### Raw records
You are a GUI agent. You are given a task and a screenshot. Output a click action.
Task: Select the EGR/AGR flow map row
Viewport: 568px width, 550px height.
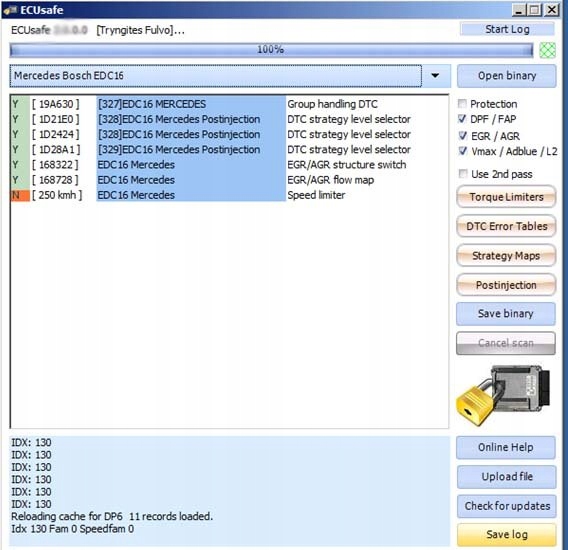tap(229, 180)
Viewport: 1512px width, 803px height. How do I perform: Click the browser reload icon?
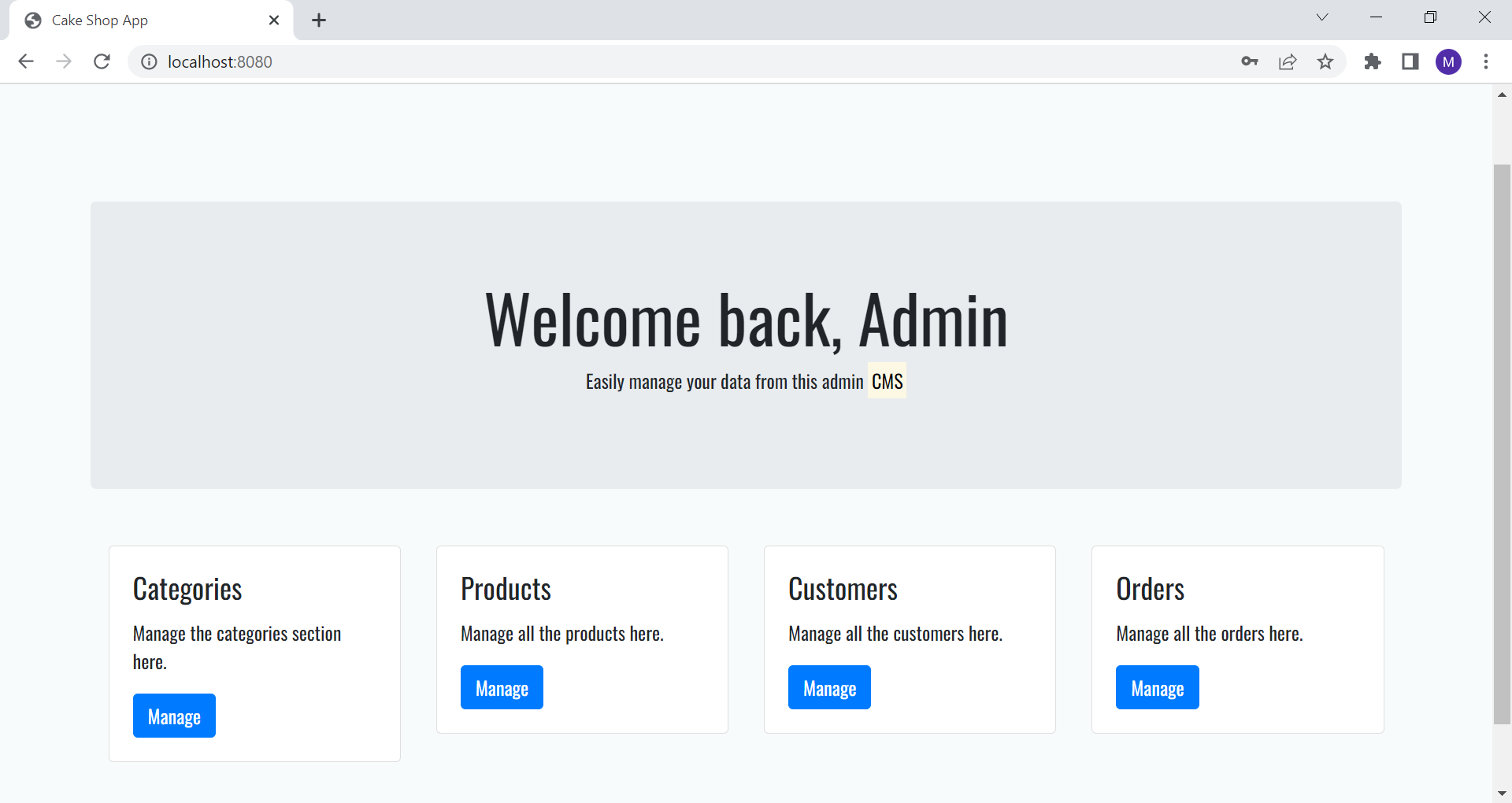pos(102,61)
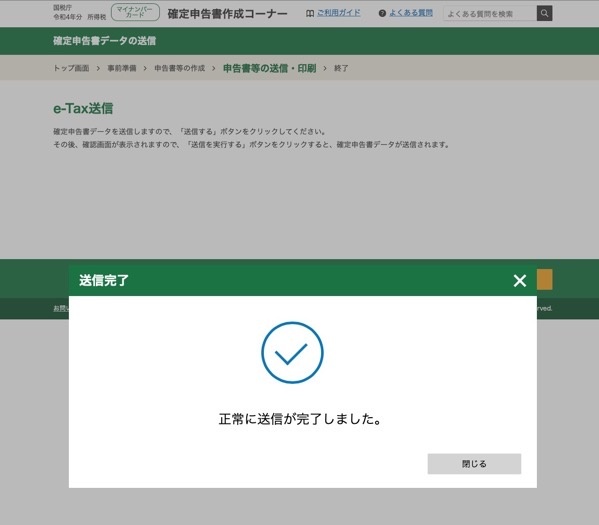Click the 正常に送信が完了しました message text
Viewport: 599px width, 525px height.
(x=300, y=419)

### Goal
Copy out every record above word for word, leaving out the pictures.

### Answer to this exercise
You are a GUI agent. You are given a task and a screenshot. Output a click action.
Task: Select the EGR/AGR flow map row
Viewport: 568px width, 550px height.
tap(229, 180)
Viewport: 1512px width, 803px height. How do I perform: Click the browser reload icon?
pos(102,61)
Click the 正常に送信が完了しました message text
Viewport: 599px width, 525px height.
(x=300, y=419)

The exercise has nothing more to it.